A clear-headed summary of the Gaza situation from Matti Friedman at The Free Press:

A few weeks into the Gaza war that began on October 7, 2023, we Israelis learned from every major press outlet in the West that we’d just bombed a hospital and killed hundreds of people. The devastated Al-Ahli hospital was on front pages around the world, with a New York Times headline reporting “at least 500 dead.” Furious protests erupted, and a mob burned a synagogue in Tunisia.

The story was fake. A misfired Palestinian rocket had landed near the hospital, which was intact.

Around the same time, we started reading that Israel’s response to the October 7 terror attack—a war that Palestinians started, and which had barely begun at the time—was actually a “genocide,” an ideological slur thrown at Israel by Soviet propagandists, Arab dictators, and the Western left beginning in the 1970s. In the following months, hundreds of Israeli soldiers were killed fighting house-to-house in areas where Palestinian civilians—and combatants—were warned that troops were coming so they could leave.

Reports of impending hunger engineered by Israel in Gaza have been commonplace not just since the beginning of this war but for at least a decade and a half, since Hamas seized the territory and Israel and Egypt imposed a blockade that supposedly turned Gaza into an “open-air prison.” The famine never materialized. Now we hear claims that this same period of supposedly extreme deprivation was actually a Gazan idyll that Israel has cruelly destroyed in this war.

Very little of what is reported here, in other words, is what it seems. This is nothing new. Over the years, Israelis have been accused of fake massacres and rapes. The country’s actions are lied about almost daily by people describing themselves as journalists, analysts, and representatives of the United Nations, often using statistics that are themselves untrue.

Is it different this time, though? Is there really a famine? Well…

When I asked a friend—until recently a senior government official, with connections at the highest levels here and abroad—if people are starving in Gaza, he answered honestly, “I don’t know.”…

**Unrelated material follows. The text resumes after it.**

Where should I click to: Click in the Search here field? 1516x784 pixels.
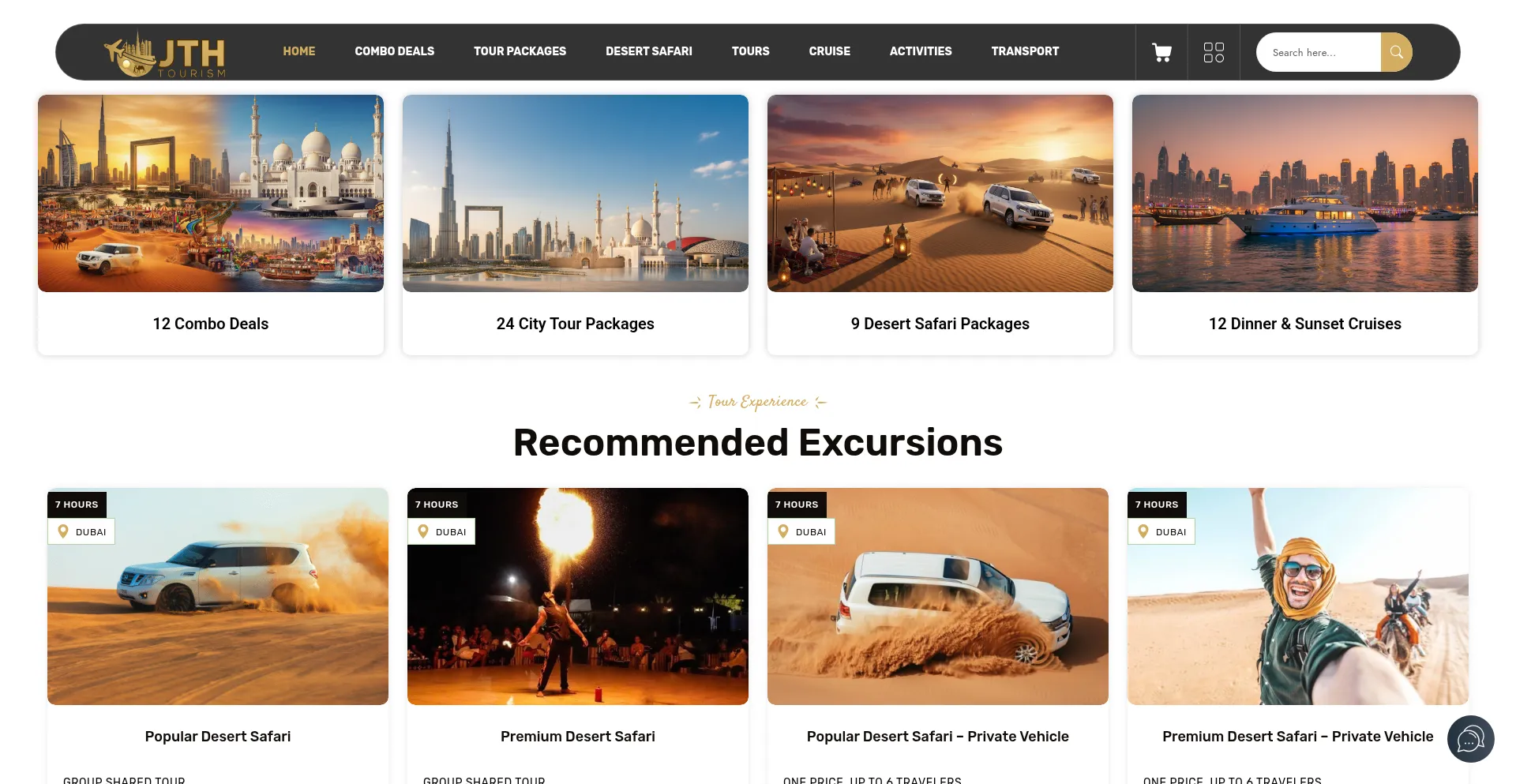[1319, 52]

An experienced Israeli civilian involved in the aid efforts, from an organization that works both with international aid groups and the Israeli military, said on Friday that mass starvation is not yet the reality but could be in the near future. There are already “pockets” of malnutrition and real hunger, he told me. The only way to avert a deterioration, he said, is for Israel to abandon the mistaken idea that withholding aid weakens Hamas, and to urgently flood Gaza with food. It’s the right move morally, he said, but also strategically, because the humanitarian crisis is devastating what’s left of Israel’s international support. He praised efforts by the United Arab Emirates and American-led groups like the World Food Program. Israel needs to work with them, he said, rethink its own policy, and move fast before things go from bad to worse.

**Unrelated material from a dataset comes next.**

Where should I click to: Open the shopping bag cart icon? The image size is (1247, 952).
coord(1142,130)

This is already happening. In the meantime, news consumers worldwide were galvanized over the weekend by disturbing photos like those of the Gazan child Muhammad al-Matouq, who appeared on the front page of Britain’s Daily Express and then on that of The New York Times and elsewhere as the symbol of Israel’s cruel starvation of innocents. After the photographs were seen around the world it became clear that the child in fact suffers from cerebral palsy and other conditions unrelated to starvation. The suffering child ended up being less the intended symbol of Israeli evil than of how genuine misery can be put to use by practitioners of narrative war.

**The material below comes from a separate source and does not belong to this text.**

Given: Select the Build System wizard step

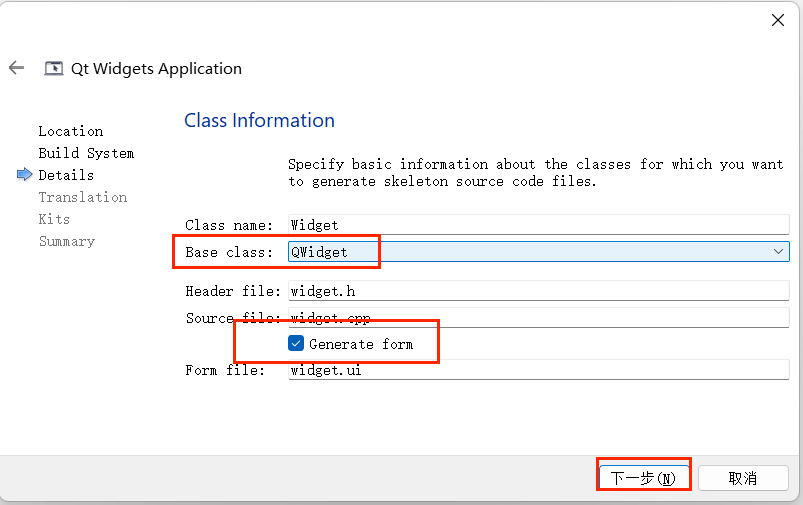Looking at the screenshot, I should (86, 153).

You might have thought that hunger in Gaza would work against Hamas, forcing the group to have mercy on its own civilians and accept the ceasefire desired by Israel and the U.S. and currently under discussion in Qatar. But Hamas knows that the opposite is true: The disaster they’ve engineered in Gaza fuels the global campaign against Israel. That’s presumably why the crescendo of hunger stories coincided on Friday with reports that Hamas has now hardened its positions in the talks, leading to their suspension. (One of Hamas’s top demands, according to an American official cited by The Wall Street Journal, is shutting down the Gaza Humanitarian Foundation.)

One of the terrible facts of this war is that the Palestinians who started the war, and who constructed the twisted battlefield on which it has been fought, won’t act to save their own people. Starvation and death serve the Hamas plan. That means that Israel must decide how far it wants to push—and when to stop.